In [2]:
pip install requests pandas beautifulsoup4 sqlalchemy lxml


Note: you may need to restart the kernel to use updated packages.


In [2]:
import requests # Sends https requests
import pandas as pd
from bs4 import BeautifulSoup
from sqlalchemy import create_engine


In [None]:


def scrape_pages(start_page, end_page):
    base_url = 'https://www.buyrentkenya.com/houses-for-sale'
    headers = {
        'User-Agent': 'Mozilla/5.0 (Windows NT 10.0; Win64; x64) AppleWebKit/537.36 (KHTML, like Gecko) Chrome/58.0.3029.110 Safari/537.3'
    }

    properties = []

    for page_num in range(start_page, end_page + 1):
        url = f'{base_url}?page={page_num}'  
        print(f"Scraping page {page_num}: {url}")
        response = requests.get(url, headers=headers)
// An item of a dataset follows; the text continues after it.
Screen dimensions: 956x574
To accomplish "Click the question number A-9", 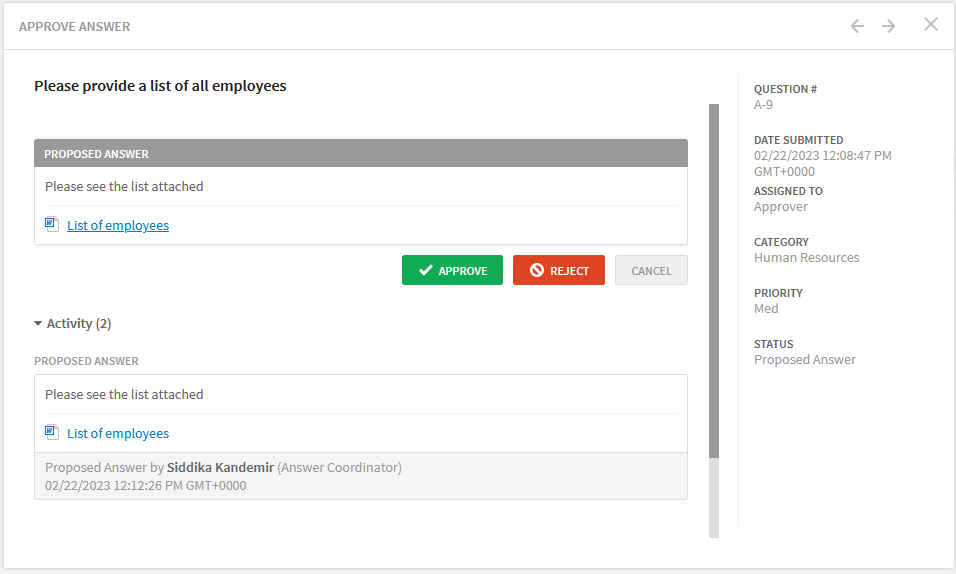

        if response.status_code != 200:
            print(f"Failed to retrieve the page. Status code: {response.status_code}")
            continue  

        soup = BeautifulSoup(response.content, 'html.parser')

        listings = soup.find_all('div', class_='listing-card')  

        for listing in listings:
            # Extract title
            title_tag = listing.find('h2')
            title = title_tag.get_text(strip=True) if title_tag else 'No title'

            # Extract price
            price_tag = listing.find('p', class_='text-xl font-bold leading-7 text-grey-900')
            price = price_tag.get_text(strip=True) if price_tag else 'No price'

            # Extract location
            location_tag = listing.find('p', class_='ml-1 truncate text-sm font-normal capitalize text-grey-650')
            location = location_tag.get_text(strip=True) if location_tag else 'No location'

            # Swiper slides extraction (bedrooms, bathrooms, size)
            swiper_div = listing.find('div', class_='scrollable-list')
            bedrooms = bathrooms = size = 'N/A'
            if swiper_div:
                slides = swiper_div.find_all('div', class_='swiper-slide')
                for slide in slides:
                    text = slide.get_text(strip=True)
                    if 'Bedroom' in text:
                        bedrooms = text
                    elif 'Bathroom' in text:
                        bathrooms = text
                    elif 'm²' in text:
                        size = text

            # Append the data to the list
            properties.append({
                'Title': title,
                'Price': price,
                'Location': location,
                'Bedrooms': bedrooms,
                'Bathrooms': bathrooms,
                'Size': size
            })

# Convert to DataFrame
    df = pd.DataFrame(properties)
    return df


In [4]:
df_all_pages = scrape_pages(start_page=2, end_page=4)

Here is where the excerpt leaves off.